I keep old technology. I have a Hand Spring Visor, the precursor to Palm’s line of products. I have a Dell PDA – now discontinued. I’ve got several notebook computers (Dell, Gateway, IBM). I even have a Casio BOSS and Sharp Wizard.
The upgrades expected from technology 10 and 5 years ago was not so much the look but was all about how much faster the device could run, enabling new and more powerful software to run.
What we are seeing in recent days, as notebooks and other computer hardware are about as fast as they are going to get, is the look.
HP’s newest line of notebooks, for example, are definitely freshly upgraded with more power and features (including longer batter life), but their main thrust is bold, new designs.
I think about HP’s HP’s Mini 110 by Studio Tord Boontje. The design of the computer is something that belongs with a business owner who wants to complement a fashion statement.

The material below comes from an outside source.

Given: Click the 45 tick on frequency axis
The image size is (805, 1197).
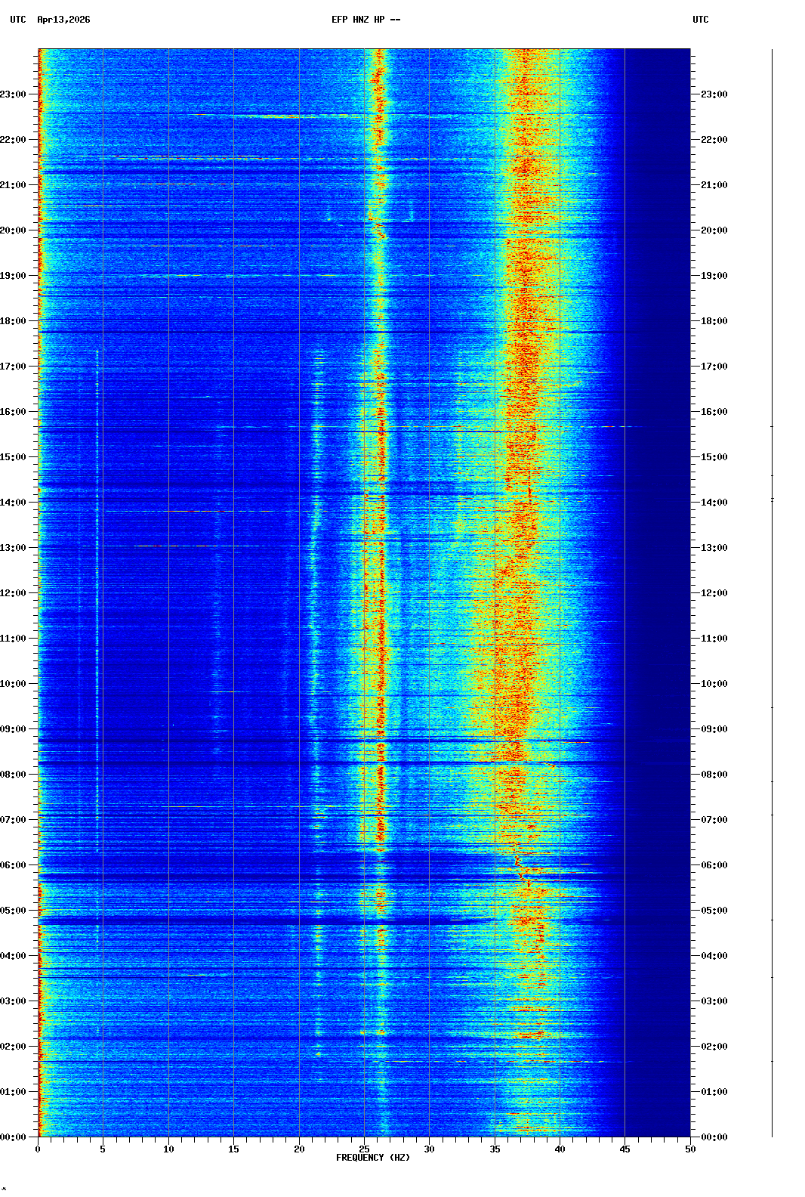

HP’s ProBook 5310m, is the world’s thinnest full-performance notebook, claims HP, and looks subtly fashionable, from the outside magnesium frame to the inside shiny black. These two notebooks are just a small sample of the new designs from HP and what you can expect to see from other vendors as well.
The days of using a computer that looks ugly are long gone. I was in Starbucks yesterday and saw someone using a bright red, Dell Studio notebook. I’m typing this on a Blue Dell Latitude E6400 (on loan from Dell).
The question for business owners is pretty simple, do you want a computer that looks nice or do you want a computer that makes a fashion statement.